As with most things in local politics, it comes down to money.
Whether Cosla will push threatening brown envelopes through the letterboxes of former colleagues in Glasgow, Aberdeen, Renfrewshire and South Lanarkshire on April 1 remains to be seen, but the message is clear: disloyalty has a price. Cosla is prepared to put a cash figure, potentially running into millions of pounds, on what it deems to be betrayal.
The fact that the dissenting council quartet styling themselves the Scottish Local Government Partnership (SLGP) are Labour-controlled is no accident, of course. While they might not appreciate jokes about declarations of independence, their decision to break from Cosla has deep (if tangled) political roots. Nevertheless, the practical upshot is an impending turf war between a long-established association and a new rival. Emotions are running high. Scores are being settled. But before things get too far out of hand, a simple question: who really benefits?
Cosla might not care for a "competitor organisation". It might yet lodge a bill for services rendered and past benefits enjoyed. The SLGP, already out of patience with the association, might regard that as the last straw. If an attempt is then made to ease it out of meetings with government, it might be tempted to display its own muscle. Any chance of a rapprochement might evaporate for good. Then where will we be?
As the members of the partnership should know as well as anyone, local government is evolving fast, of necessity, in the face of central government demands. The SLGP members are already embedded in relationships with 28 other councils that cannot easily be severed, and nor should they be severed. A sharing of resources and expertise is required, not a civil war.

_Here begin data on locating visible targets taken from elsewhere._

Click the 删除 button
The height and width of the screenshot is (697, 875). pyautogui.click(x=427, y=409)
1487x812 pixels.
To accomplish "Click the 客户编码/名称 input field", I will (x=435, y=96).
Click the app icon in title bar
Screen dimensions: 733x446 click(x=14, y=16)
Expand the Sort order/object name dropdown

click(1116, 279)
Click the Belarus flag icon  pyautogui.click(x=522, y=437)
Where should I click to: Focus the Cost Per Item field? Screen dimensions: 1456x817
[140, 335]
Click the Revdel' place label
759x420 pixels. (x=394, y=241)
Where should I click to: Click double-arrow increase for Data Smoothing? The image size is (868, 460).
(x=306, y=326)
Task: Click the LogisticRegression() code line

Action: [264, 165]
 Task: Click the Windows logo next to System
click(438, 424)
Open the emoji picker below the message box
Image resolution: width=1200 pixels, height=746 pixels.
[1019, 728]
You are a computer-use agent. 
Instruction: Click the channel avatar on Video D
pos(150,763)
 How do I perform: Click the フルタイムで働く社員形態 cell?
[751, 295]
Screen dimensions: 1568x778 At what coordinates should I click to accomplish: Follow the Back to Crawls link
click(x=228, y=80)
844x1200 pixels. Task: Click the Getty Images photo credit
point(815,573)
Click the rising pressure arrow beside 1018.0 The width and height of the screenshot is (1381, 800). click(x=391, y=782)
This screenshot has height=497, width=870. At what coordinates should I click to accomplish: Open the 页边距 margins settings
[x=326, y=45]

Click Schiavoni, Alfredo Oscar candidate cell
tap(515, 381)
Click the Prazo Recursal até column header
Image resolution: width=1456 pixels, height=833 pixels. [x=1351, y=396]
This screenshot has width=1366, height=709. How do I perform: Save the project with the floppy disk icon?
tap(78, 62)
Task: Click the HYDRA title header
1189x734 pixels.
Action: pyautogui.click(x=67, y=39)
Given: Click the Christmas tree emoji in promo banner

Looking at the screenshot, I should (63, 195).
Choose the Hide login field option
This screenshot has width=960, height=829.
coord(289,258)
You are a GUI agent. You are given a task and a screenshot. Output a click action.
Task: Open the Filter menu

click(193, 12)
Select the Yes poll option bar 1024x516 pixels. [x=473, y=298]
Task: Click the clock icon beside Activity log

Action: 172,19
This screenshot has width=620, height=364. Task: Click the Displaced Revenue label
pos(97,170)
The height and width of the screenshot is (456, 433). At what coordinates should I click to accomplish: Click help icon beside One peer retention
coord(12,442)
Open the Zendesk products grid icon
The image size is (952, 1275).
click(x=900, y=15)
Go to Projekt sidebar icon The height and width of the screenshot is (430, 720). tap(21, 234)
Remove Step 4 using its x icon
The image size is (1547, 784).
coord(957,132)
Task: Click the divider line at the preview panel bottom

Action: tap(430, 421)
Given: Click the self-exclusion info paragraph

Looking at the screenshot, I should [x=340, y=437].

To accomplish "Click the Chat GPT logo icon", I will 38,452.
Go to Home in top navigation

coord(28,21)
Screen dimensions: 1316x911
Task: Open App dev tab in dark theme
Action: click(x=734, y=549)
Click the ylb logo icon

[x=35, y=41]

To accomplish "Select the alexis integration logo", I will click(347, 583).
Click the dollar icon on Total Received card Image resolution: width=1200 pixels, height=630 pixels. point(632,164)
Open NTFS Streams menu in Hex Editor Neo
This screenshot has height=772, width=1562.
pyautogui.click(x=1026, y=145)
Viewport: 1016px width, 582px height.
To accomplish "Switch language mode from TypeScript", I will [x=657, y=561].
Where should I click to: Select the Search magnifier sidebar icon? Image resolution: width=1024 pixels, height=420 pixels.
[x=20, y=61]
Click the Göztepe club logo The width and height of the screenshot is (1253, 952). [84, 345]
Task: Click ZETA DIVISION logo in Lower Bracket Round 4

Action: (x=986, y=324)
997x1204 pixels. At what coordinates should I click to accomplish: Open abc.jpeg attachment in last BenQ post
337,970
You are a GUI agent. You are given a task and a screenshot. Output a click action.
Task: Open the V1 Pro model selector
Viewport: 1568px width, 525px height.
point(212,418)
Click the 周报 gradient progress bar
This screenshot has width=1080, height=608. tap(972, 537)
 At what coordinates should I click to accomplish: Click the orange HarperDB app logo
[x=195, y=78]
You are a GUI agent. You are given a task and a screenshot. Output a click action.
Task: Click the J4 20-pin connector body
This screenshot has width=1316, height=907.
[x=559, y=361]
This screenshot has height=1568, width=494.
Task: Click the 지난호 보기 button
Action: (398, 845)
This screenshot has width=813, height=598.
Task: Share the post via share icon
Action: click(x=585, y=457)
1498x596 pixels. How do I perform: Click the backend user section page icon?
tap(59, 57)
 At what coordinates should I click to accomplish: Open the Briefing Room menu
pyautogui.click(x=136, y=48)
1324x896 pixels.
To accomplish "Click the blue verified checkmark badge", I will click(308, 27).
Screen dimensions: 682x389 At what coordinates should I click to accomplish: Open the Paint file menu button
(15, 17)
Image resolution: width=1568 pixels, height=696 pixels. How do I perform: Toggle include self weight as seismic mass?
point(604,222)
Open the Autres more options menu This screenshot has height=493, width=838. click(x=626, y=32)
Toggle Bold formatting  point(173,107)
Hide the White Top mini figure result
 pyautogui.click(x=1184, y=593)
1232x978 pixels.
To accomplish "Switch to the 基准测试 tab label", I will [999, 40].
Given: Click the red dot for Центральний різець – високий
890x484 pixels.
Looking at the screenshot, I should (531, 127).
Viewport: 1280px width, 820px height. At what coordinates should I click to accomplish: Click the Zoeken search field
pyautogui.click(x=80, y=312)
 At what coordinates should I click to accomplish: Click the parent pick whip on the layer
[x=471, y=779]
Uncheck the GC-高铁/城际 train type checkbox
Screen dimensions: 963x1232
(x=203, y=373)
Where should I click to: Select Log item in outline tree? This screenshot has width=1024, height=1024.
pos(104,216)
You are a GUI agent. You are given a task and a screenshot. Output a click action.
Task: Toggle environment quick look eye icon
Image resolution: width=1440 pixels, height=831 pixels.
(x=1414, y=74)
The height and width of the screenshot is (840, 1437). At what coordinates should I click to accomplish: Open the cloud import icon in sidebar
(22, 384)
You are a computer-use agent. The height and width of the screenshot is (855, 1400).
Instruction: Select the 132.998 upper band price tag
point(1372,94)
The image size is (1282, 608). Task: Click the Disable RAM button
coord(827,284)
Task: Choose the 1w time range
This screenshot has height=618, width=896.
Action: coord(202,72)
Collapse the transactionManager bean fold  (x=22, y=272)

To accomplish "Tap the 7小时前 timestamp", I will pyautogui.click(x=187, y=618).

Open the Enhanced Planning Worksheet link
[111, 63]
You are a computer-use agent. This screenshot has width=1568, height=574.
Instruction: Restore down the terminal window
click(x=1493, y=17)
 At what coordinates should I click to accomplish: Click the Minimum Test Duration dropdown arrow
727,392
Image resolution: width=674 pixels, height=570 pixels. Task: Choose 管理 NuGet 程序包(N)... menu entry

There is common ground, thus far, over the issue of collective bargaining with staff, but far bigger challenges await. As the Accounts Commission pointed out recently, Scotland's councils are dealing with the impact of welfare reform, with changes in health and social care, and with the needs of community planning. Then, always, there is the huge, punishing toll of austerity on finances and, if local authorities fail to work together, on services.
In whatever permutation, Scottish local government has faced and will face some tough times. Money is tight and destined to grow tighter. This is surely reason enough for councils to co-operate rather than stand at daggers drawn because of political differences. Few council taxpayers will understand those. In the present climate, very few are likely to forgive the combatants their self-indulgence.